---------- ENTRIES SHOWN ----------
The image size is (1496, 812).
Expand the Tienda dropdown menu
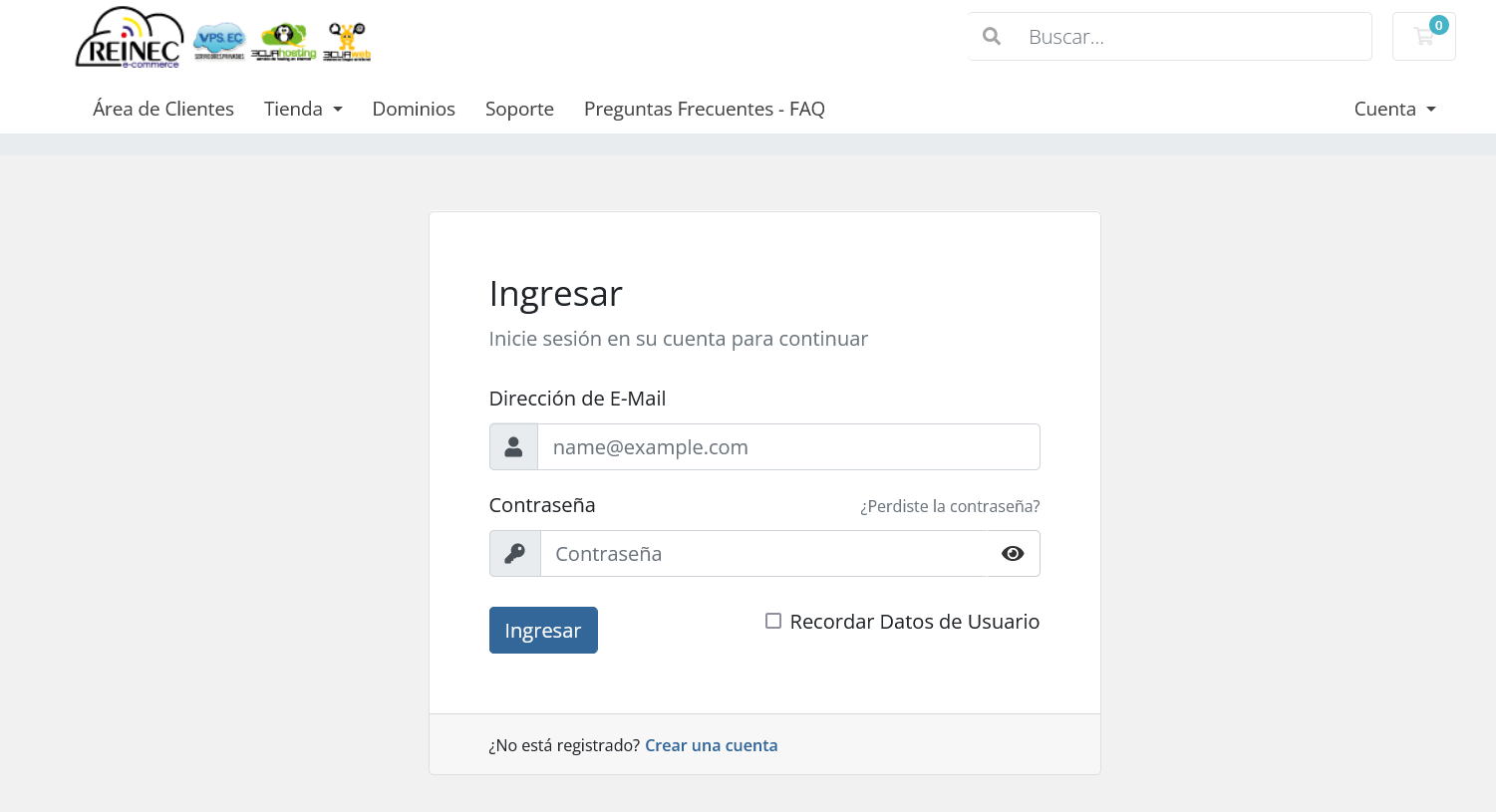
----------
---------- ENTRIES SHOWN ----------
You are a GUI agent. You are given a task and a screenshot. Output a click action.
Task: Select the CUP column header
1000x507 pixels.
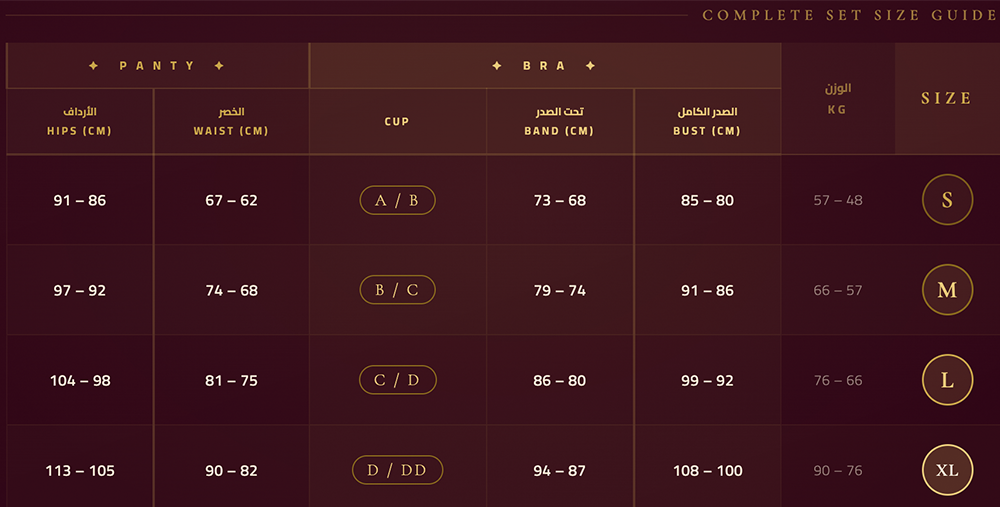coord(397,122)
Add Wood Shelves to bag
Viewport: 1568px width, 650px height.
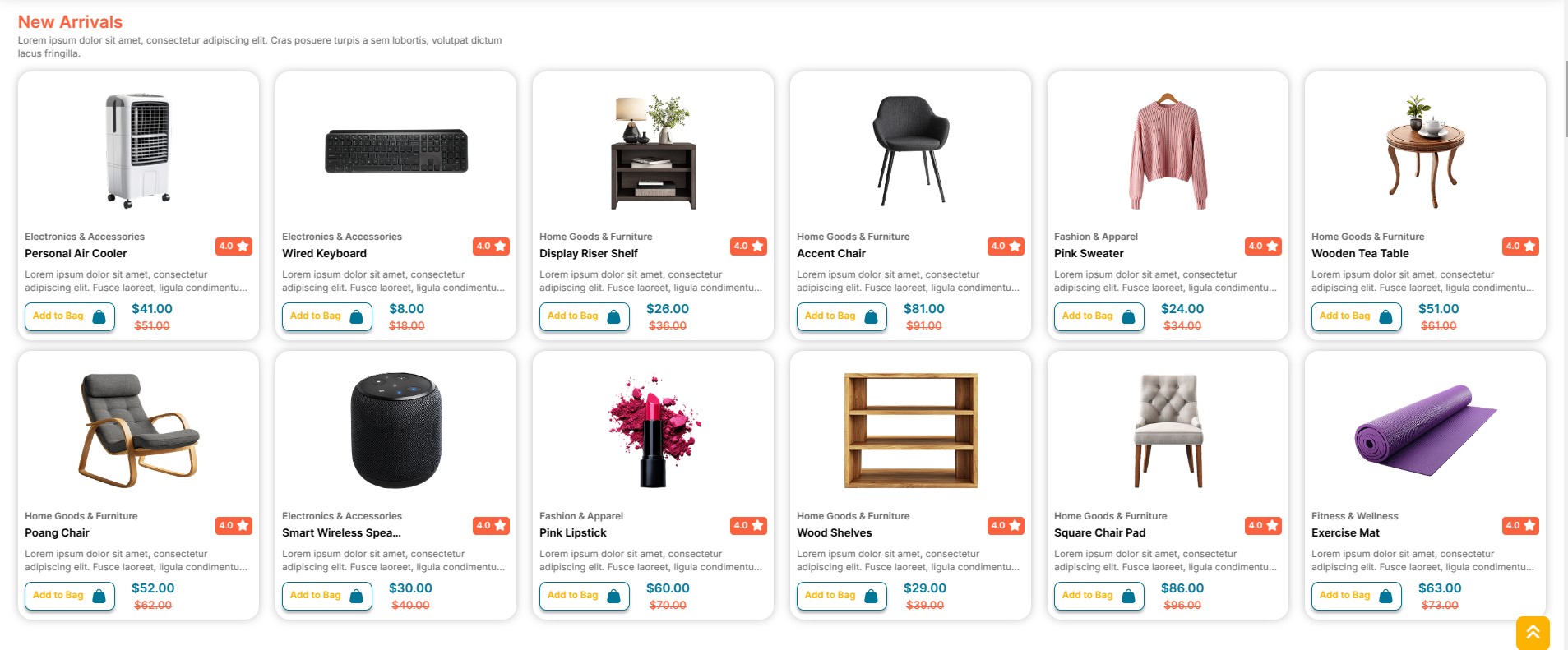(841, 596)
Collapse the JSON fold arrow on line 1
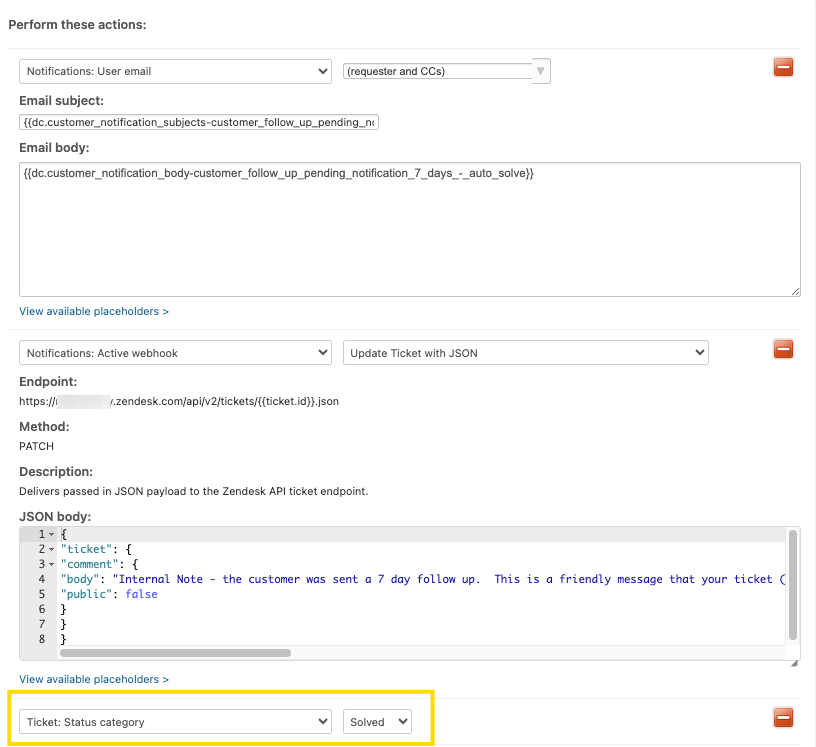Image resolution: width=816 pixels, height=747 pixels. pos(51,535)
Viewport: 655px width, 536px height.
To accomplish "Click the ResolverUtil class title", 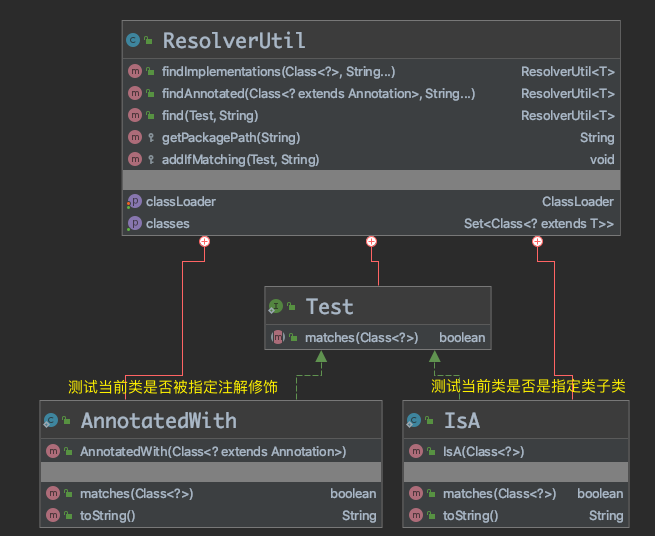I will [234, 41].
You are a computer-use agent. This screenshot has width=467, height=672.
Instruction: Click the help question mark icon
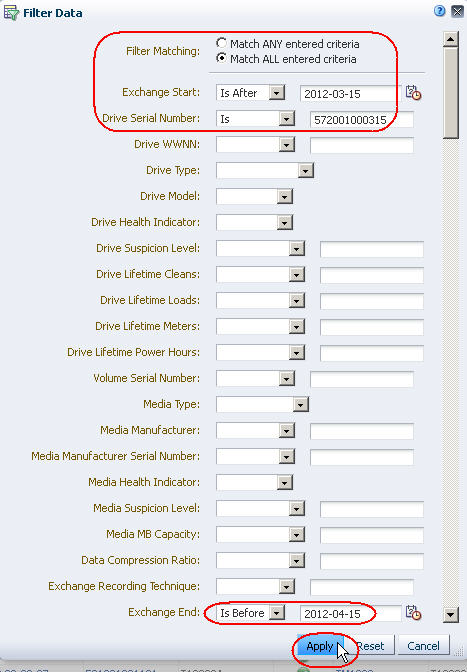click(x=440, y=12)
----------
● PROBLEM DETAILS: Copy out the part of the listing from the line containing "You are a computer-use" through the line containing "click(x=440, y=12)", word for word, with the pictures left out.

● SOLUTION TO THE PROBLEM:
You are a computer-use agent. This screenshot has width=467, height=672.
Instruction: Click the help question mark icon
click(x=440, y=12)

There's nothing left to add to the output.